Most important, these ending perpetuate the notion that the male is the norm and the female is a subset, a deviation,
a secondary classification. A poet is defined as "one who writes poetry" while a poetess is defined as
"a female poet"; men are thus "the real thing" and women are sort of like them. The recommended
procedure is to use the base word for both sexes (thus, "waiter" instead of "waitress," "executor"
instead of "executrix").
Rosalie Maggio
Of Sicilian heritage, ROSALIE
MAGGIO was born in Texas, grew up in Fort Dodge, IA, and today lives in Pine Mountain, CA. With her seven fratelli
e sorella, her best friends, she has recently co-authored "Pieces of Eight," a memoir of anecdotes from
their past and e-mail exchanges from their collective present. A graduate of The College of St. Catherine, St.
Paul, MN, Rosalie is married to David Koskenmaki and the proud mother of three. She reads hundreds of books every
year and her hobbies include a daily walk in the woods and collecting inkwells. Among her 20 books of particular
interest to feminists are the "Dictionary of Bias-Free Usage: A Guide to Nondiscriminatory Language,"
"The New Beacon Book of Quotations by Women," "An Impulse to Soar: Quotations by Women on Leadership,"
"Talking About People: A Guide to Fair and Accurate Language," "Quotations from Women on Life",
"How to Say It," "Nonsexist Wordfinder: A Dictionary of Gender-Free Usage." Coming soon is
"Unspinning the Spin."
More about her at www.rosaliemaggio.com.
Your Comments are Welcome! Just Send
them to maggio1@juno.com or to womansvoice123@gmail.com.
Here's our Reader's Comments to Rosalie's
FIRST article Lion/Lioness!
Elaine Bernstein Partnow
Hooray to Rosalie Maggio's article
on sexist language. Rosalie is a friend and a wonderful writer. I am a writer, an author, a public speaker and
an actor (not an authoress or an actress: women were barred from performing a few hundred years back and when once
they were allowed on stage, the subset actress began; most were regarded as no better than prostitutes).www.TheQuotableWoman.com
Kay Cole, kay@mitsi.com
The word I hate the most is suffragette. They were suffragists.
Diana Mara Henry
What a fascinating website! Thanks for sending it. Diana Mara Henry, photojournalist of the women's movement of
the 1970's and 1980's
Mary Orovan mary.orovan@worldnet.att.net
Thanks for alerting me to this. Interesting, I had just talked to Kate Swift on the phone a few days before--she's
doing well at 92? She talked about Maggio, said I should get to know her work, and her. Maggio's work is impressive
and important. How wonderful.--
Mary Ann Rossi, Appleton,
Wi
An excellent article "On Language: You Guys" by Audrey Bilger (Fall, 2002) on the use of "guys"

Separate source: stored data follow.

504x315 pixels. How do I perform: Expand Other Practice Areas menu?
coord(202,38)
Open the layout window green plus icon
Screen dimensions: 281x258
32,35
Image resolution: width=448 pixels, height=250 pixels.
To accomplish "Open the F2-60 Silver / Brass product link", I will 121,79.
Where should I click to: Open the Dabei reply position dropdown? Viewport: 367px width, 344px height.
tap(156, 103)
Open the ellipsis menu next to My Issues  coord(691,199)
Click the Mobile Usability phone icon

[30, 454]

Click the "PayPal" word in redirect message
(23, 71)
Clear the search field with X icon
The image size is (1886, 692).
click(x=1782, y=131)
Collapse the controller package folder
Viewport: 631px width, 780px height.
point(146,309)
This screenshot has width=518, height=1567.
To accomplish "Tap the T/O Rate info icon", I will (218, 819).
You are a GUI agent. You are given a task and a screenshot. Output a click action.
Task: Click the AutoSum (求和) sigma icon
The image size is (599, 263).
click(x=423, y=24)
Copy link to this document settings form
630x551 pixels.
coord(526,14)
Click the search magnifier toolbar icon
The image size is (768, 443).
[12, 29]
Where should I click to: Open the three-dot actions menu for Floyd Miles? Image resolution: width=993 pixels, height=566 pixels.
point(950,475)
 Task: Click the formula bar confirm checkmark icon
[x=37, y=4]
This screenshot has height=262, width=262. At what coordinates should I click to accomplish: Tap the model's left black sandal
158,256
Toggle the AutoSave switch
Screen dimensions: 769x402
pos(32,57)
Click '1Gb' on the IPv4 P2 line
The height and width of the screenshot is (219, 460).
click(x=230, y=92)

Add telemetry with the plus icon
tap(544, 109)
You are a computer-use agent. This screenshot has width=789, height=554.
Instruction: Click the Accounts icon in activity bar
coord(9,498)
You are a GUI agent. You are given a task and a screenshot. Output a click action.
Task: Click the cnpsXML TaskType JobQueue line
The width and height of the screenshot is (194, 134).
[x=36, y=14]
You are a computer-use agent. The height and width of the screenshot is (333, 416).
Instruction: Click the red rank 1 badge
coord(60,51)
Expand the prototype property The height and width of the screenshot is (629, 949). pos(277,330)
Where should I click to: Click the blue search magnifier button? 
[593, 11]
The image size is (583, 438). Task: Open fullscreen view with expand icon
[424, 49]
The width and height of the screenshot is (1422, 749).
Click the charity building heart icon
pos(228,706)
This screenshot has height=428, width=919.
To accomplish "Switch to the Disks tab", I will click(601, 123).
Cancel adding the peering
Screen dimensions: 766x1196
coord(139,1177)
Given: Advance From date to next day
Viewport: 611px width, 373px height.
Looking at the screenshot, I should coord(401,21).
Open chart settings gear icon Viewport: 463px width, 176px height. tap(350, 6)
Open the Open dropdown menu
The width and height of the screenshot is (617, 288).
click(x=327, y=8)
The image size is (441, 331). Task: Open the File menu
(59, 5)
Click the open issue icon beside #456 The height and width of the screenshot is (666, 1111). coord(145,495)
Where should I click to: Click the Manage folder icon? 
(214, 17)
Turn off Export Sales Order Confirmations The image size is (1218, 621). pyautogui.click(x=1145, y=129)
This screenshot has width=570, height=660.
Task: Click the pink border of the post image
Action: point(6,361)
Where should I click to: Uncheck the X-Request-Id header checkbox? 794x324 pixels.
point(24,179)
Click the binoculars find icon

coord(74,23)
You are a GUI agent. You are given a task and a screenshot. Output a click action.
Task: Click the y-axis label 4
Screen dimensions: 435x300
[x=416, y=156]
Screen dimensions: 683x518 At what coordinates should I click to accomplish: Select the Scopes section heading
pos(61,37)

for both sexes is included in the book Bitchfest: Ten Years of Cultural Criticism from the Pages of Bitch Magazine
(edd. Lisa Jervis and Andi Zeisler). What does it take to stop this ubiquitous sexist usage?
Elinor Miller Greenberg,
Ed.D. ellie.greenberg@ucdenver.edu
Good reminder….I was once called a majorette…and I never changed that…but I was not really a drum major…hmmm--
Daniela Gioseffi Sept '09
VFA Feminist of the Month
Yes, we poets have been avoiding poetess for years. We all call ourselves poets. No one dares call us a poetess
since the late 60's. It's a big NO-NO. And heroine??? Is it a drug or a woman hero. --
Jean Richards:
Maggio's books are terrific! "Talking
About People" is one dictionary every English user needs. Fabulous! Words are the tools we use to shape our
reality and they can be used to empower and include or exclude and divide us. Let's be sure they are inclusive
and equivalent so that all humankind is included all the time.